« VISION » AU THEÂTRE DES DOMS : LA TECHNOLOGIE SEULE NE SUFFIT PAS A FAIRE THEÂTRE

vision[1]

LEBRUITDUOFF.COM / 14 juillet 2013

AVIGNON OFF 2013 : « Vision » – Pierre Megos (théâtre / cinéma) – 11h00 – Théâtre des Doms.

Pierre Megos, artiste gréco-belge, metteur en scène et acteur, place lui-même son spectacle dans la catégorie théâtre/cinéma. Par un procédé technique parfaitement maîtrisé du fond bleu, il parvient à jouer sur scène et à être intégré en temps réel dans un univers onirique, mêlant poésie et science-fiction des grandes heures hollywoodiennes d’après-guerre.

Foisonnant, plein de références cinématographiques, son univers rêvé juxtapose scènes poétiques et instants très drôles. Le jeu de l’acteur est d’une précision millimétrée et le rendu réellement plausible. L’utilisation de musiques de cinéma ancrées dans nos mémoires plonge immédiatement le spectateur dans l’univers cinématographique de Pierre Megos.

On pourrait s’attendre à une multitude de variantes du film créé en direct puisque l’acteur principal est là, sur scène, au théâtre. Le principe technique de la vision d’un film dans lequel l’acteur joue en direct, son jeu étant incrusté dans un film déjà tourné, attire instantanément, comme une sorte d’ivresse de la chose filmée. Mais il semble que le dispositif d’incrustation offre néanmoins un cadre assez réduit dans l’espace, demandant beaucoup de précision et ne laissant finalement que peu de latitude à l’acteur. Nous finissons in fine à n’être plus que spectateur d’un film, même si le procédé peut paraître intéressant.

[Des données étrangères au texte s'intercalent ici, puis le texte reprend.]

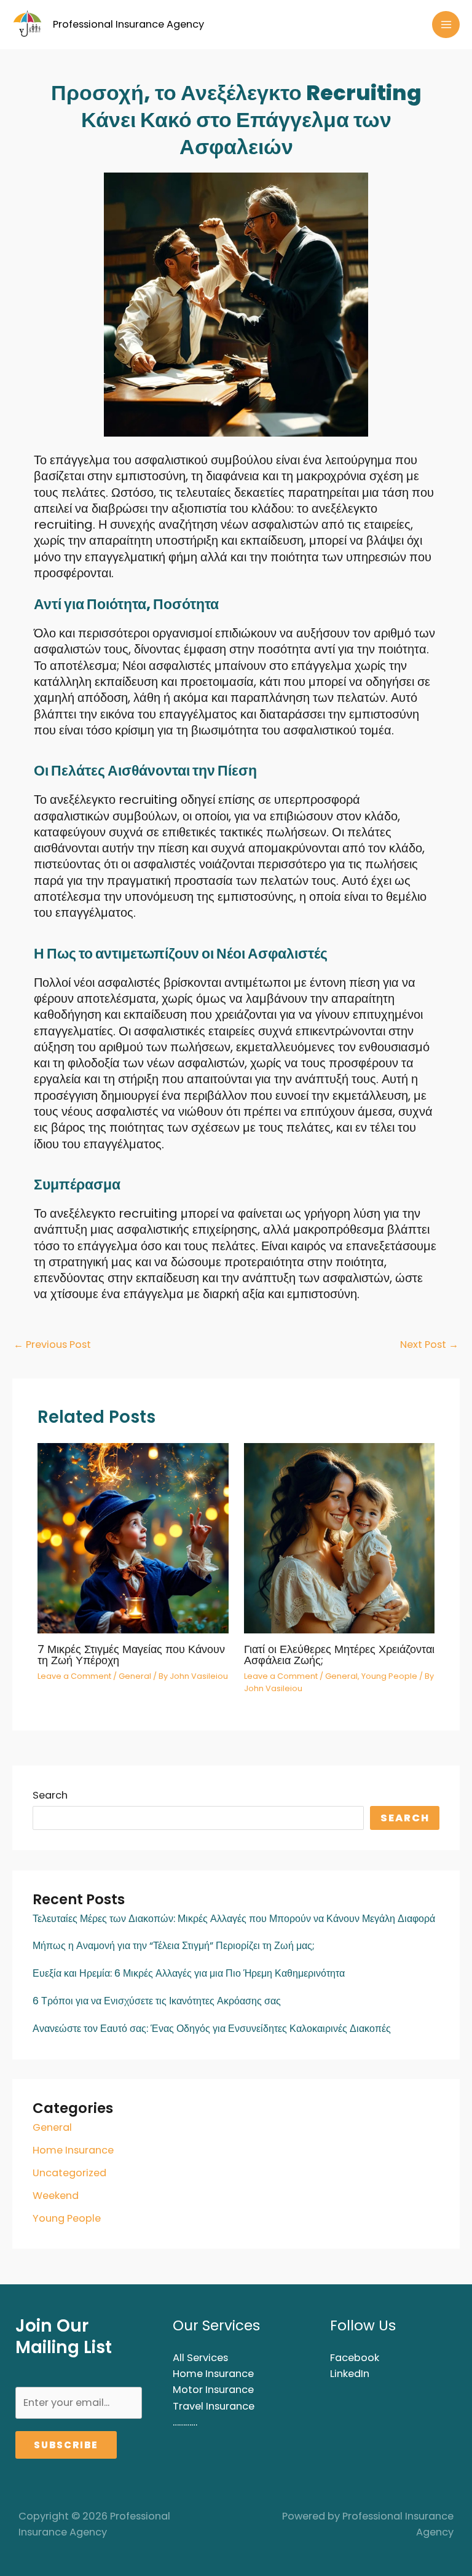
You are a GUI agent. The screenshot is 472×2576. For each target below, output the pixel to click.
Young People (67, 2218)
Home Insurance (73, 2150)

Pierre Megos, conscient de ce problème, arrive à contourner l’obstacle en redonnant ses droits au théâtre. Enfin. Dans le dernier volet, plus rien ne va… Plus de budget, le film ne peut être terminé et le semi-cinéma va redevenir théâtre. Le metteur en scène nous offre une fin qui, à l’image du film, est bourrée de clins d’œil sur le off d’un film et sur les relations parfois « tendues » entre une régie et un acteur sur scène. Tout ceci restant néanmoins très convenu.

La scène des Doms nous paraît en outre trop exiguë pour permettre aux spectateurs d’avoir la vision d’ensemble suffisante sans se laisser happer par le jeu de l’acteur ou le rendu sur écran. Il est ici tout au plus démontré qu’un seul concept technique ne peut suffire à lui seul pour faire spectacle. Eu égard au travail effectué et aux qualités de l’acteur, nous espérons que sa recherche évoluera afin que la technologie ne reste pas le seul prétexte à ses futures créations.